### What needs to be done
If a line in the data holds the string "banner", list it.

### Provided data

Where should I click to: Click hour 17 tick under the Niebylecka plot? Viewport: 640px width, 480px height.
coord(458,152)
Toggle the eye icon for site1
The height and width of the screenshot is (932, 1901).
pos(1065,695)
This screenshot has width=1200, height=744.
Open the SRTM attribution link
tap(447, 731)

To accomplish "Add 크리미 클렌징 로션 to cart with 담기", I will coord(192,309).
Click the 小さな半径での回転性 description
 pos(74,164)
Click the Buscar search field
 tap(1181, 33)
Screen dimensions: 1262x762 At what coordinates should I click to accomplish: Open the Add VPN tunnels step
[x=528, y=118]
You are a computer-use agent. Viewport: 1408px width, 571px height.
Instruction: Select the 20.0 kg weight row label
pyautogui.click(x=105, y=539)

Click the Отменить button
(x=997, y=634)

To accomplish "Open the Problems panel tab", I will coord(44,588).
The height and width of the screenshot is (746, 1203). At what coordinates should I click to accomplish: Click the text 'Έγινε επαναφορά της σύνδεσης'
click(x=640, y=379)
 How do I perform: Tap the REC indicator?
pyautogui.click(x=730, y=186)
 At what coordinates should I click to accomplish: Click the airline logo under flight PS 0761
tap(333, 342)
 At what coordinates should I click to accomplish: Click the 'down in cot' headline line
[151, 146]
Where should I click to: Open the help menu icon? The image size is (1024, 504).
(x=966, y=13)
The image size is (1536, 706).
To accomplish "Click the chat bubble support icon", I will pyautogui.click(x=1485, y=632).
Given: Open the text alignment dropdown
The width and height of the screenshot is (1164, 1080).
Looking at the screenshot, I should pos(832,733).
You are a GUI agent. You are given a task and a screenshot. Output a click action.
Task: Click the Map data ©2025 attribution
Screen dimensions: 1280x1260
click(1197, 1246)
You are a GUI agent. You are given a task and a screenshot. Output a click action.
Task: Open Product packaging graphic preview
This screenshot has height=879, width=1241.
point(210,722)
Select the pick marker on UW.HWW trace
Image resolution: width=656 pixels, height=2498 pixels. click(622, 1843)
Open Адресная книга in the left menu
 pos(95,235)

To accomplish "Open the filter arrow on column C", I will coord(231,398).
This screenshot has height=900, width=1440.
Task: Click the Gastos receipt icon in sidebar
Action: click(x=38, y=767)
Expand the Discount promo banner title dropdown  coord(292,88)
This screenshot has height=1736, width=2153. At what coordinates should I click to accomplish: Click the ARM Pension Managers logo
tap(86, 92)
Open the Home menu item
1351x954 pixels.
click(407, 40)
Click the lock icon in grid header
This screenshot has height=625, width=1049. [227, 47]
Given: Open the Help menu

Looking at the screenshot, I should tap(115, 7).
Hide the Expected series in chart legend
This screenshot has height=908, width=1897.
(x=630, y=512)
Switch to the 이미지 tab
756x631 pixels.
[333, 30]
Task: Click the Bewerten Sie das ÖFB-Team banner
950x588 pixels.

### Solution for this problem
Expand the Discount promo banner title dropdown  coord(292,88)
Task: Click the Bewerten Sie das ÖFB-Team banner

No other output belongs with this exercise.